Wednesday, July 25, 2012

 

GoLocalWorcester Sports Contributor Bob Lobel

If I may point out the obvious, this may be the week that ends it for the Red Sox.

Carrying two former aces that have become major liabilities on the mound is enough of a problem when you're playing Kansas City, but to face the Rangers and Yankees on the road with that staff may be enough to turn the Red Sox from buyers to sellers at the trade deadline.

To think of Boston as a seller is nearly incomprehensible to me, but here we are. It doesn't look like Bobby Valentine will be manager of the year after all. While Bobby is a native New Englander, hailing from Connecticut, he is not eligible for GoLocalWorcester's list of the greatest athletes from Central Massachusetts. I have to say, I was surprised by some of the names on this elite list.

I would like to offer my humble, and somewhat sketchy opinion on what the top-5 should look like in Central Mass.

It would be hard not to put the great Connie Mack at the top. As an athlete, I know very little about his prowess, but his legendary status in American sports as a manager and owner cannot be overlooked.

Bob Cousy would probably be No. 1A when we talk about greatness. After that, it's really a popularity contest. Not putting Howie Long near the top would be a mistake on many levels, because the big guy may come back and hurt me. Ron Darling is near the top somewhere, and I would round out my top-5 with my personal favorite, Mark Fidrych.

On the way to his wake, after his tragic death a few years ago, I decided I would attempt to interview as many New England sports legends as possible. To give it a cheap plug, the show airs on WBIN and provides a terrific outlet for these greats to talk about life outside the uniform. Mark would have been my first interview, but it sadly never happened. If this list does nothing other than give me the chance to mention him again, it's worth it.

One last thing about the Penn State situation before we move on. I cannot stand the involvement of the NCAA in this whole affair.

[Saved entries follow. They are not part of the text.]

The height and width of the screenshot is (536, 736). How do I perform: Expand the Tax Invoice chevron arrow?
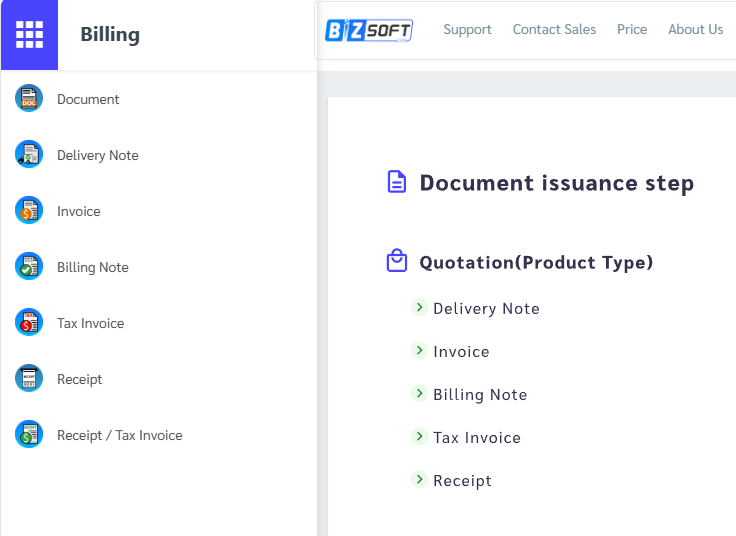pyautogui.click(x=420, y=436)
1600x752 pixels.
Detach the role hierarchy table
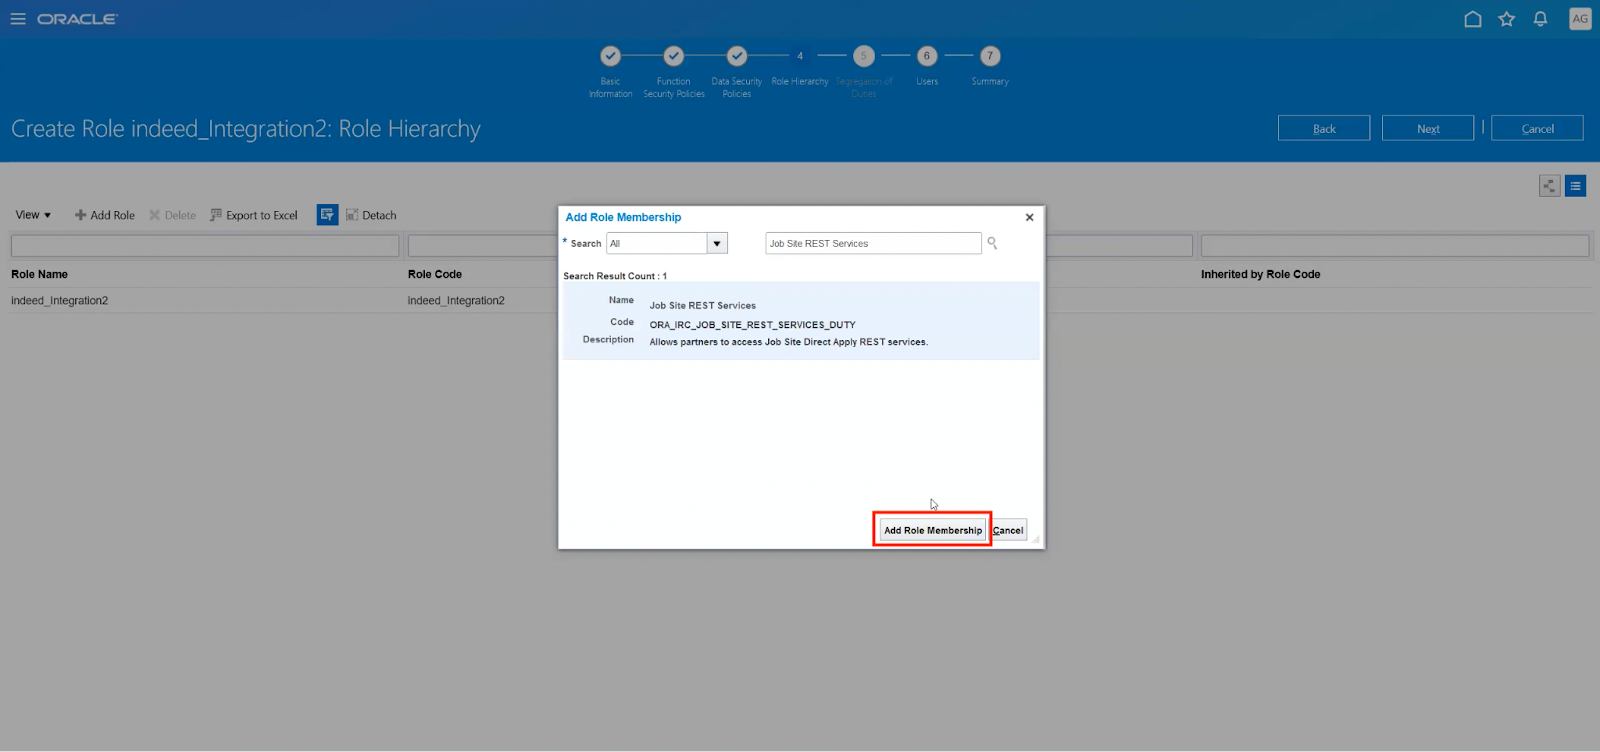(371, 215)
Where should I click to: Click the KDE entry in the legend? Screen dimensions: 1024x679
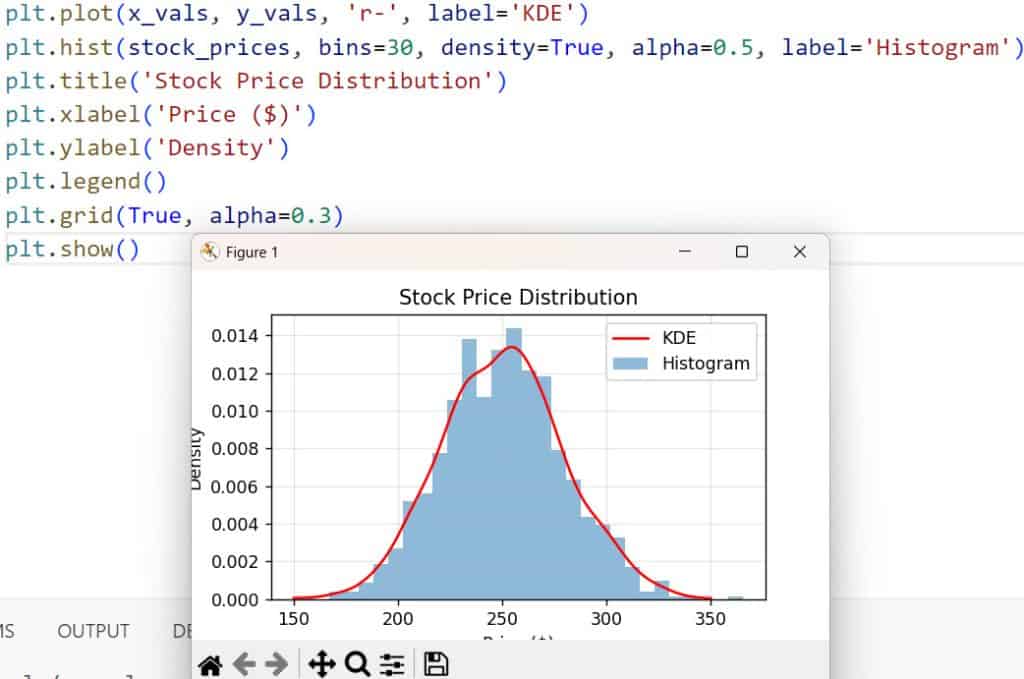679,338
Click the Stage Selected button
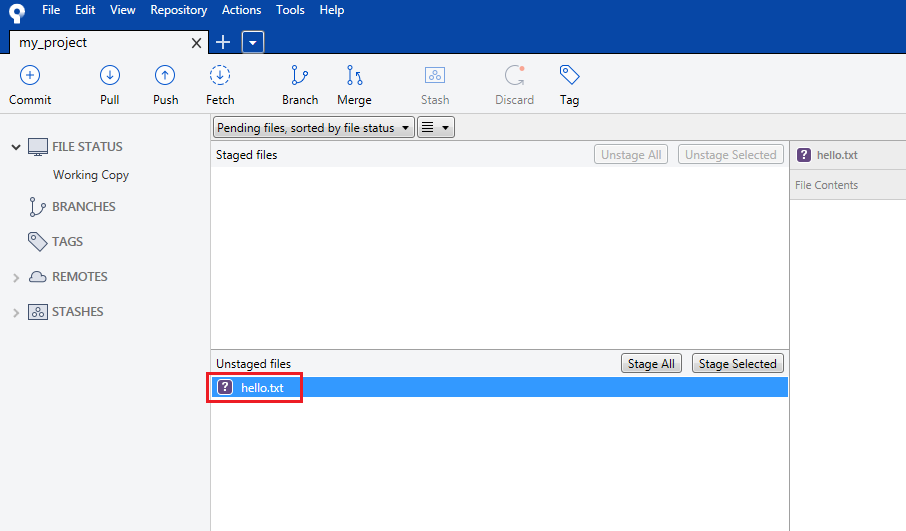Screen dimensions: 906x531 click(x=738, y=364)
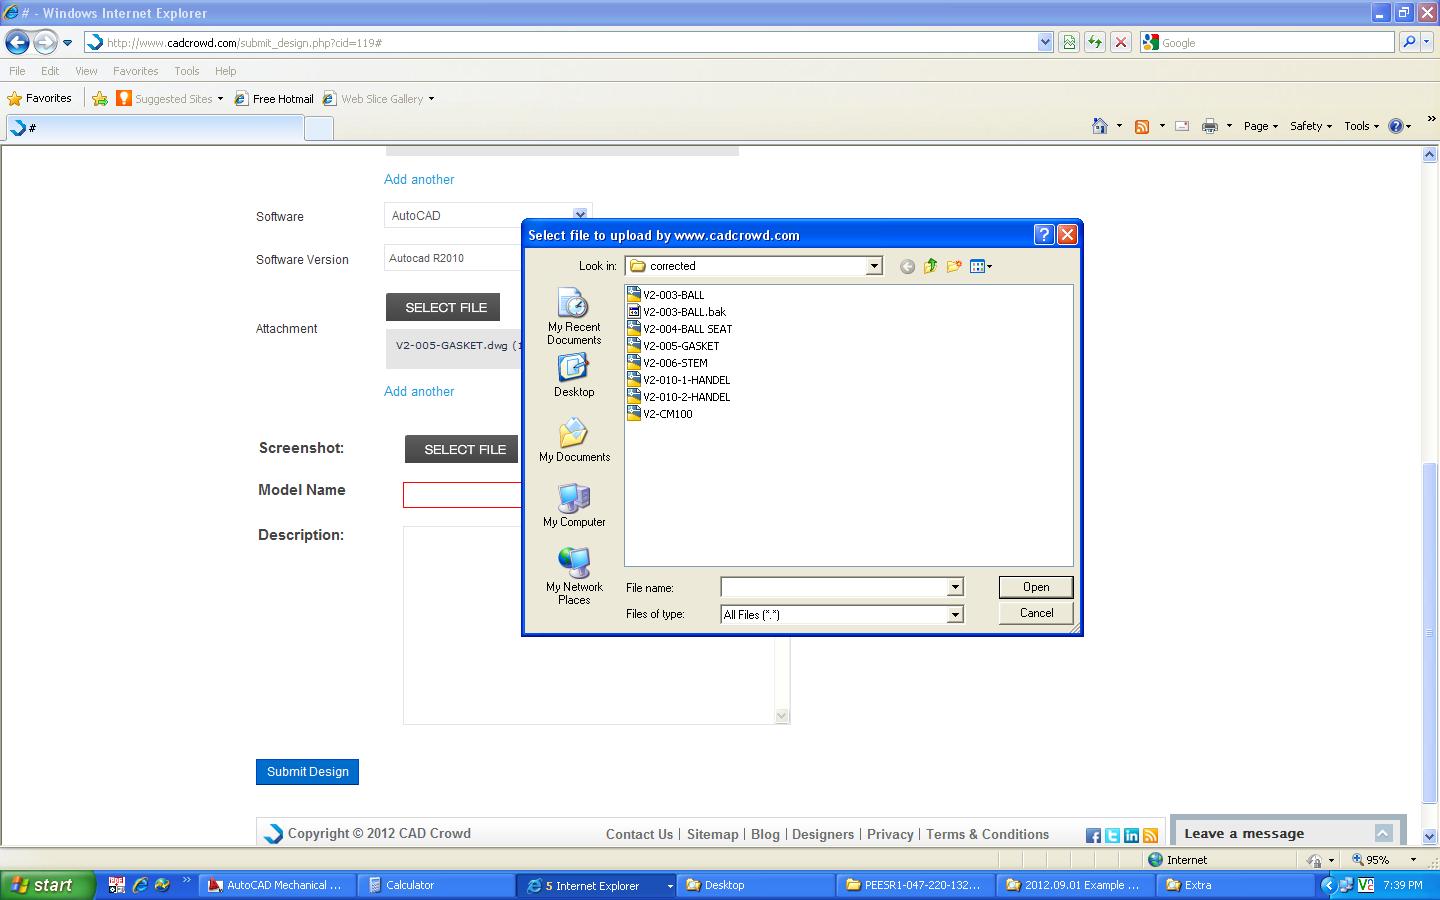This screenshot has height=900, width=1440.
Task: Click the Up One Level folder icon
Action: [930, 266]
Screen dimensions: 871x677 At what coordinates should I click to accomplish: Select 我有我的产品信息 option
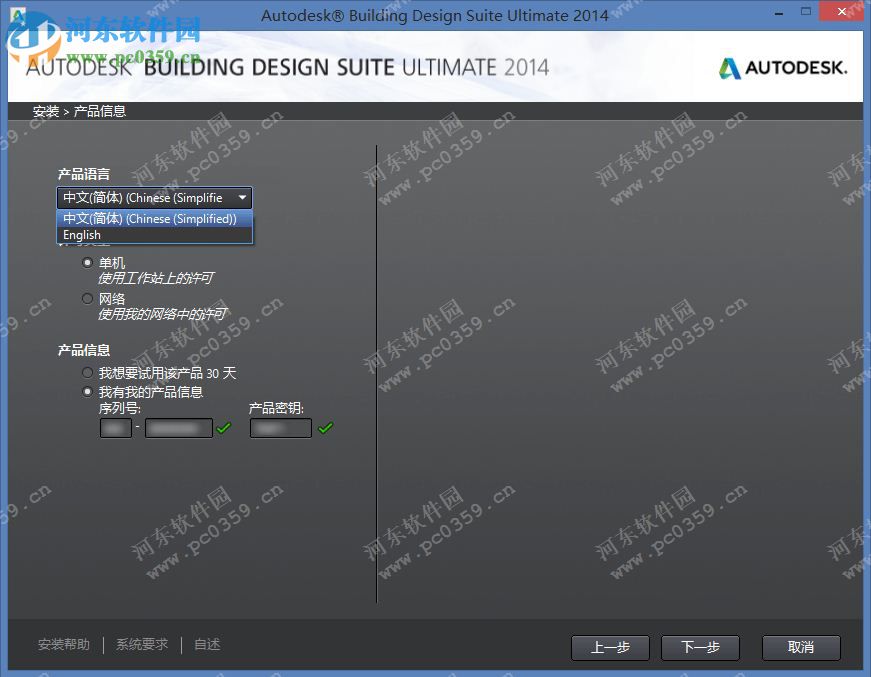tap(88, 391)
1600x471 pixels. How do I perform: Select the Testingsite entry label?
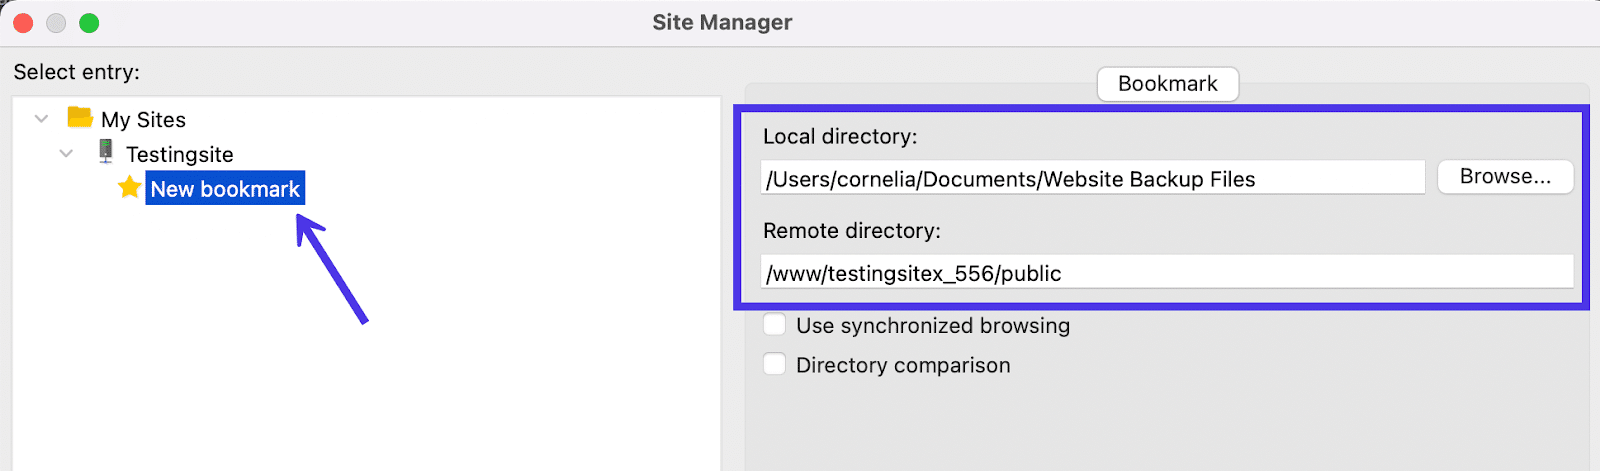(180, 155)
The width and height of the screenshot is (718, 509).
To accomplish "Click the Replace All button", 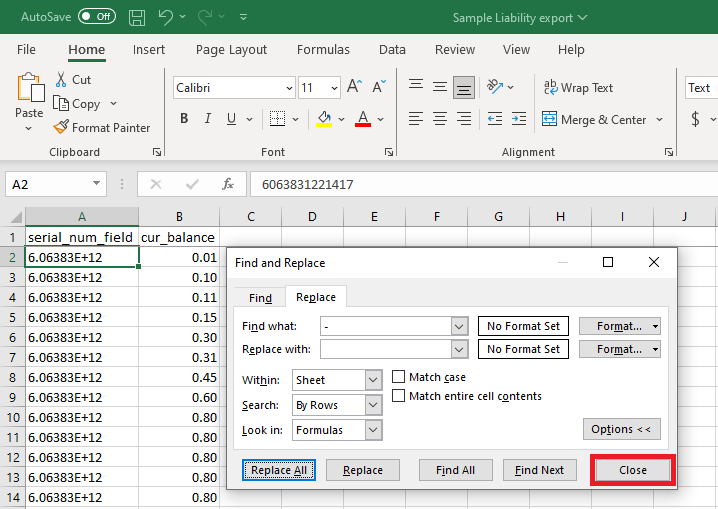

They seized a public relations moment by giving a blood-thirsty public what it wanted. The NCAA may have been right in deciding that a hammer being dropped on the Penn State football program was just, but who were they to decide that?

They simply allowed the Freeh Report serve as the document of record, rather than conducting their own investigation. But now, what's done is done. The dead coach lost over 100 games in one day, and the NCAA will come to regret its knee jerk reaction, as officials always seem to.

At least that is my hope for the NCAA. There is really nothing else to say about this giant mess.